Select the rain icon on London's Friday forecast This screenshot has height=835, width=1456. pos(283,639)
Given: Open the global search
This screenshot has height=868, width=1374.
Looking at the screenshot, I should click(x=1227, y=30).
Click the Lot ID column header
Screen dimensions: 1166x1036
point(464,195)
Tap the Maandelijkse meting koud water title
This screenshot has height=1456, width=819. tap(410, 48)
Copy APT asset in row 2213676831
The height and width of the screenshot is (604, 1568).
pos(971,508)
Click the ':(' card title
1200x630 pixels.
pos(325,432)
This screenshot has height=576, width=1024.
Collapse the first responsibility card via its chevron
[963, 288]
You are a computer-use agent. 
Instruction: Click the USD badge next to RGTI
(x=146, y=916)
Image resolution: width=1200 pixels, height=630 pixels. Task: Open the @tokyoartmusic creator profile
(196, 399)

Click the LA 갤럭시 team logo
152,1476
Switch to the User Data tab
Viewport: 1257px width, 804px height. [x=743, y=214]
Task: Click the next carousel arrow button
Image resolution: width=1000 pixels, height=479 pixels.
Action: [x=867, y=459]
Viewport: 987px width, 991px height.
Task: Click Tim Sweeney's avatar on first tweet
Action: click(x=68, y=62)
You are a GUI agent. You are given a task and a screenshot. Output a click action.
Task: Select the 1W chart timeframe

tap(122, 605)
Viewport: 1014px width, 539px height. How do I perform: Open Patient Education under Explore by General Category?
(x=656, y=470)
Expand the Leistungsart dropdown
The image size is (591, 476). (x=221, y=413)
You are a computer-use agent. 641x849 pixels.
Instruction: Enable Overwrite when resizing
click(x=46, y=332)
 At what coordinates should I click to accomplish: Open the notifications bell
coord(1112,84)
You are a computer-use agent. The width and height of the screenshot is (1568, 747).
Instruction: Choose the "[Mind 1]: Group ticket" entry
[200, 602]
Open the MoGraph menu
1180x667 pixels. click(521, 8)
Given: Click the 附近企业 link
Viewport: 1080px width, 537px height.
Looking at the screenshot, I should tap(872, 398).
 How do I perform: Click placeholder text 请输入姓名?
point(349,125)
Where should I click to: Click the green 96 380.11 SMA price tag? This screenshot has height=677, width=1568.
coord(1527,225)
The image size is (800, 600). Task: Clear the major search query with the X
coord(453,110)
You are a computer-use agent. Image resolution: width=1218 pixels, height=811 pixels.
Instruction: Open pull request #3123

================================

• **Your instructions**
The full listing above is to be retyped exactly.

• **Written solution**
Select the rain icon on London's Friday forecast This screenshot has height=835, width=1456. pos(283,639)
Given: Open the global search
This screenshot has height=868, width=1374.
Looking at the screenshot, I should click(x=1227, y=30).
Click the Lot ID column header
Screen dimensions: 1166x1036
point(464,195)
Tap the Maandelijkse meting koud water title
This screenshot has height=1456, width=819. tap(410, 48)
Copy APT asset in row 2213676831
The height and width of the screenshot is (604, 1568).
pos(971,508)
Click the ':(' card title
1200x630 pixels.
pos(325,432)
This screenshot has height=576, width=1024.
Collapse the first responsibility card via its chevron
[963, 288]
You are a computer-use agent. 
Instruction: Click the USD badge next to RGTI
(x=146, y=916)
Image resolution: width=1200 pixels, height=630 pixels. Task: Open the @tokyoartmusic creator profile
(196, 399)

Click the LA 갤럭시 team logo
152,1476
Switch to the User Data tab
Viewport: 1257px width, 804px height. [x=743, y=214]
Task: Click the next carousel arrow button
Image resolution: width=1000 pixels, height=479 pixels.
Action: [x=867, y=459]
Viewport: 987px width, 991px height.
Task: Click Tim Sweeney's avatar on first tweet
Action: click(x=68, y=62)
You are a GUI agent. You are given a task and a screenshot. Output a click action.
Task: Select the 1W chart timeframe

tap(122, 605)
Viewport: 1014px width, 539px height. How do I perform: Open Patient Education under Explore by General Category?
(x=656, y=470)
Expand the Leistungsart dropdown
The image size is (591, 476). (x=221, y=413)
You are a computer-use agent. 641x849 pixels.
Instruction: Enable Overwrite when resizing
click(x=46, y=332)
 At what coordinates should I click to accomplish: Open the notifications bell
coord(1112,84)
You are a computer-use agent. The width and height of the screenshot is (1568, 747).
Instruction: Choose the "[Mind 1]: Group ticket" entry
[200, 602]
Open the MoGraph menu
1180x667 pixels. click(521, 8)
Given: Click the 附近企业 link
Viewport: 1080px width, 537px height.
Looking at the screenshot, I should tap(872, 398).
 How do I perform: Click placeholder text 请输入姓名?
point(349,125)
Where should I click to: Click the green 96 380.11 SMA price tag? This screenshot has height=677, width=1568.
coord(1527,225)
The image size is (800, 600). Task: Clear the major search query with the X
coord(453,110)
You are a computer-use agent. Image resolution: width=1218 pixels, height=811 pixels.
Instruction: Open pull request #3123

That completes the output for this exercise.